É, assim, necessário, que esteja em causa, desde logo, i) uma actuação de um órgão ou uma pessoa, enquanto agentes da função administrativa; ii) um facto, que se traduz numa acção ou omissão, praticado no exercício das suas funções e por causa delas.

Se é unânime que o Arguido, derivado das funções que desempenhava enquanto soldado do Exército Português, era agente da função administrativa, importa averiguar se o facto praticado em causa nos presentes autos preenche, ainda, o requisito cumulativo de ter ocorrido no exercício das suas funções e por causa delas.

Tal seja, «devem estar em causa ações ou omissões adotadas no exercício de prerrogativas de poder público ou reguladas por disposições ou princípios de direito administrativo»[4], ou seja, teremos de estar perante actos funcionais do agente, aos quais se contrapõem os actos pessoais.

A propósito desta questão esclarece Marcello Caetano[5]:

«Para que a Administração fique constituída em responsabilidade civil é indispensável, nos termos do artigo 2.º do Decreto-Lei n.º 48 051 (…), que o facto ilícito tenha sido praticado por órgãos ou agentes de uma pessoa colectiva de direito público «no exercício das suas funções e por causa desse exercício»: resulta com efeito, do artigo 3.º do Decreto-Lei n.º 48 051 (…) que a responsabilidade compete exclusivamente aos titulares dos órgãos e aos agentes, a título pessoal, «se tiverem excedido os limites das suas funções».

Importa, por conseguinte, abrir uma distinção entre actos funcionais e actos pessoais.

São actos funcionais todos aqueles que, embora ilícitos, sejam praticados durante o exercício das funções do seu autor e por causa desse exercício; pelos danos que produzirem é responsável a pessoa colectiva de direito público a que pertença o órgão ou agente.

São actos pessoais todos os outros, isto é, os que forem praticados fora do exercício das funções do seu autor ou que, mesmo praticados durante tal exercício e por ocasião dele, não forem todavia praticados por causa desse exercício; pelos danos que produzirem é responsável, única e exclusivamente, a pessoa do seu autor.

Em que casos se pode dizer, de uma maneira geral, que um órgão ou um agente se comportam, na prática de um facto ilícito, dentro dos limites das suas funções ou, pelo contrário, excedendo esses limites?

(…) interessa averiguar (…) se o facto ilícito foi ou não praticado no exercício das funções do seu autor e por causa desse exercício.

(…) O que importa é delimitar objectivamente as funções do autor do facto ilícito e verificar se ele o praticou no exercício de tais funções e por causa desse exercício.

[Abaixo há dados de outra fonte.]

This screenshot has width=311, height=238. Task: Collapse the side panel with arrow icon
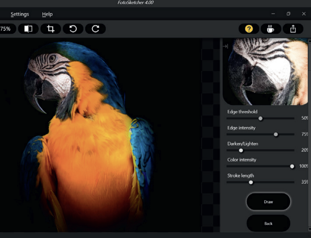point(225,47)
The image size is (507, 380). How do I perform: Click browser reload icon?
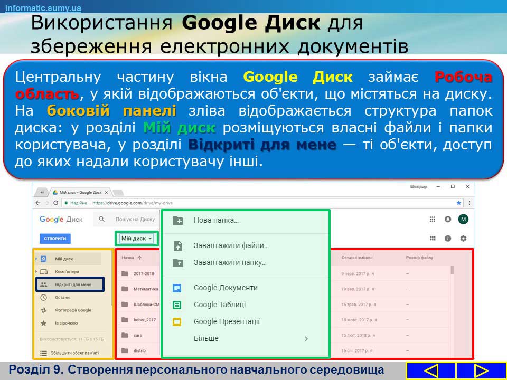coord(55,203)
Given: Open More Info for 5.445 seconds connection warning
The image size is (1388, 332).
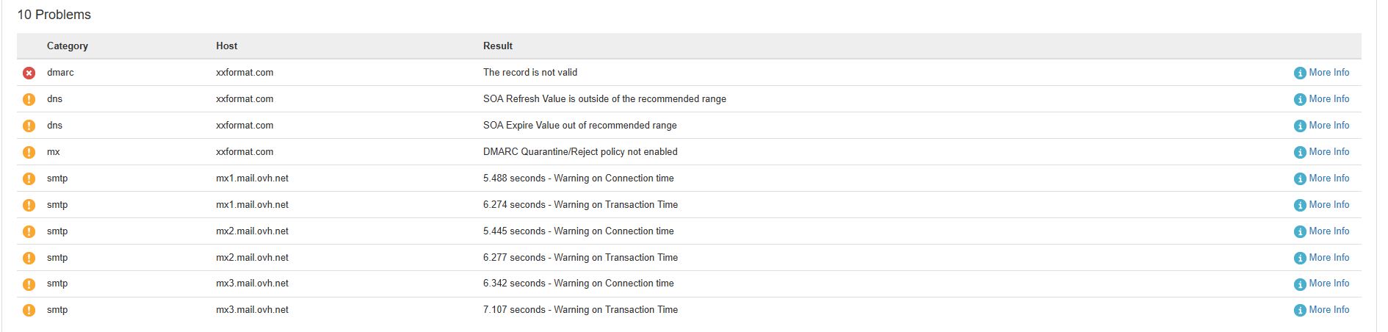Looking at the screenshot, I should [1329, 231].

(…) há que averiguar se o autor do facto ilícito procedeu ou não no exercício das suas funções e por causa desse exercício, quer dizer, se o facto praticado representou o legítimo exercício da competência para fins de interesse público ou, antes, um abuso de autoridade com excesso do que no caso exigia o cumprimento das funções.

Em qualquer dos casos o facto terá sido ilícito; mas no primeiro a ilicitude foi como que um acidente da actividade profissional do órgão ou agente administrativo, ao serviço da pessoa colectiva de direito público, ao passo que no segundo o autor do facto ilícito exorbitou das suas funções, servindo-se delas para prosseguir os seus próprios fins».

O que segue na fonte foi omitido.